PNN – A Hebrew media outlet reported that the Qataris, acting as Volkswagen shareholders, blocked a contract with an Israeli arms manufacturer.
According to the report of Pakistan News Network; the news and analysis site News1 reported that the Qataris—in their capacity as Volkswagen shareholders—prevented the conclusion of a major agreement between the German company and the Israeli defense firm Rafael.
According to this Hebrew-language media outlet: Qatar’s sovereign wealth fund, a major shareholder in Volkswagen, vetoed a significant, planned agreement with the Israeli defense firm Rafael.
Based on this report—which was also picked up by global news agencies—the government in Doha exercised its voting rights to completely halt this joint military production project on German soil.
The cancelled agreement involved repurposing production lines at an aging Volkswagen plant in Osnabrück—a facility grappling with a severe financial crisis—where the lines were slated to manufacture engines and components for the “Iron Dome” air defense system.

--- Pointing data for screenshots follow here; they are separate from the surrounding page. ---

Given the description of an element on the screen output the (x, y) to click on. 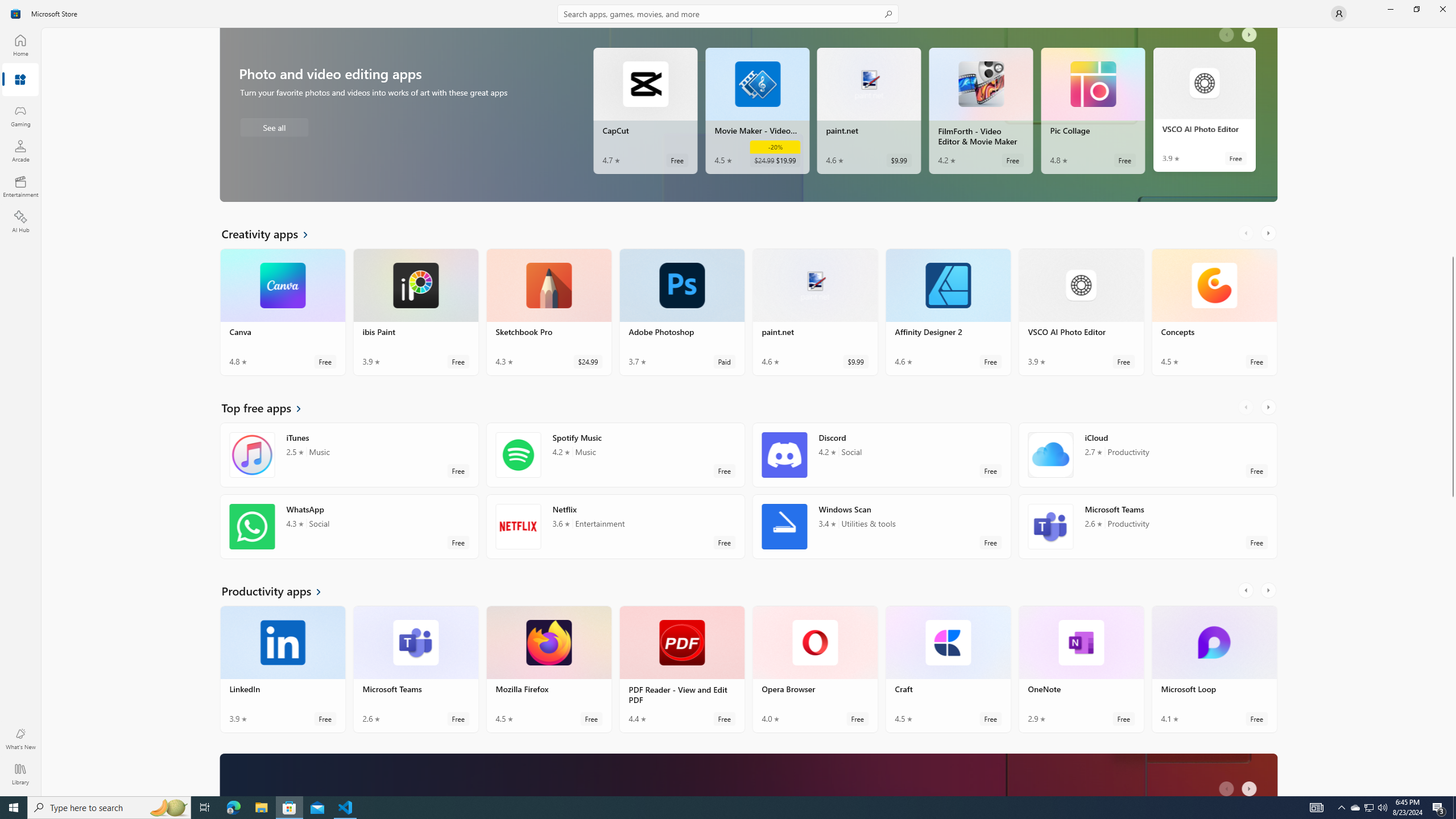
Vertical (1452, 412)
WhatsApp. Average rating of 4.3 out of five stars. Free   (349, 526)
Vertical Small Increase (1452, 792)
iCloud. Average rating of 2.7 out of five stars. Free   (1146, 454)
Home (20, 45)
Vertical Large Decrease (1452, 144)
AI Hub (20, 221)
Vertical Large Increase (1452, 642)
Pic Collage. Average rating of 4.8 out of five stars. Free   (1092, 110)
Given the description of an element on the screen output the (x, y) to click on. 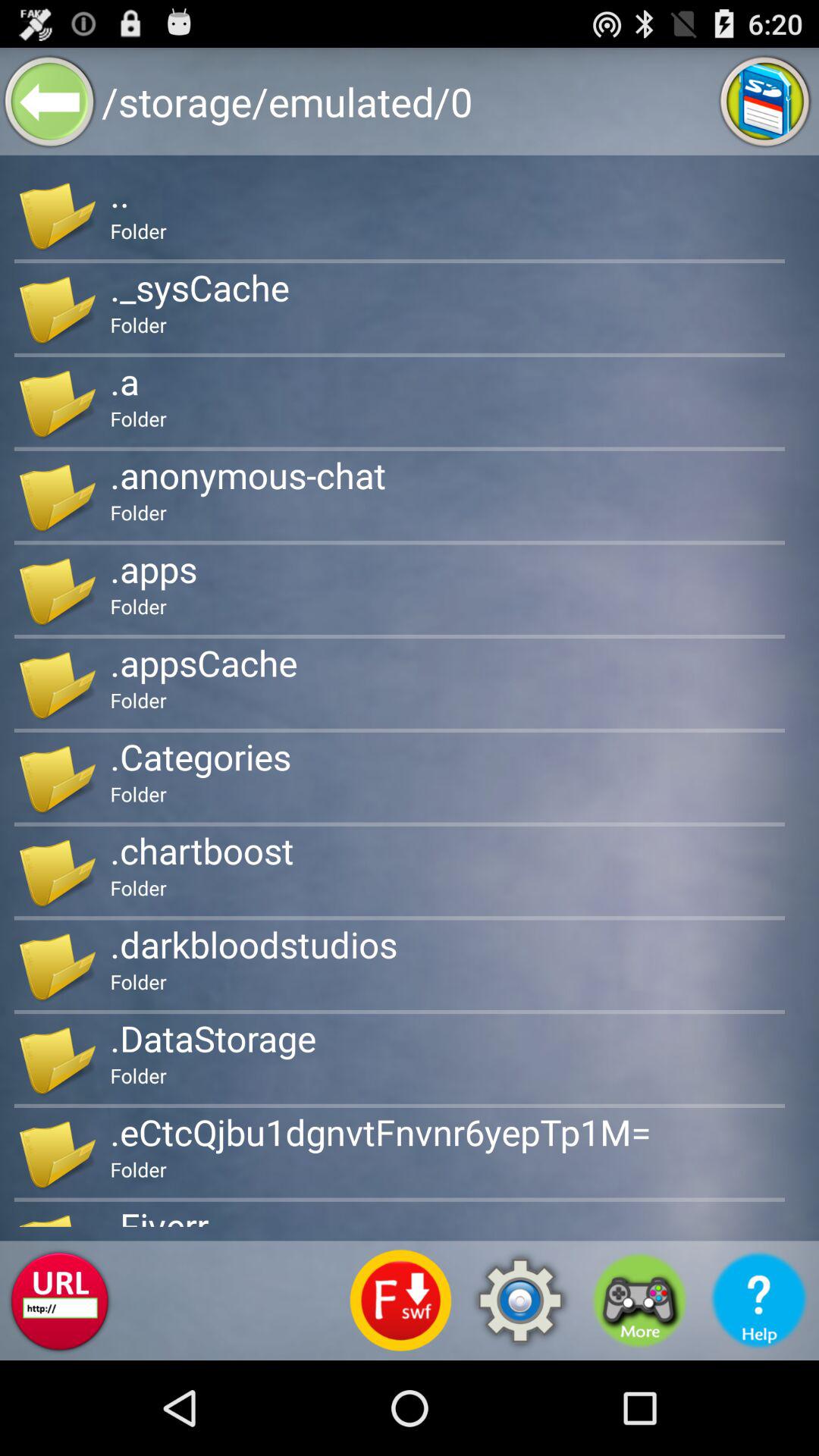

The Qatar Investment Authority, which holds a 17 percent voting stake in the automaker, refused to agree to a direct business relationship with an Israeli military company.
This decision by Qatar deals a significant blow to Volkswagen’s management and the German government, both of which viewed the deal as a strategic move.
European experts are now warning about the growing dependence of the continent’s key industries on capital flowing from the Persian Gulf states.
Israeli media reported that, following the collapse of negotiations in Germany, Rafael has initiated advanced talks with military companies in India to establish alternative production lines for interceptor missiles outside the borders of occupied Palestine and the United States.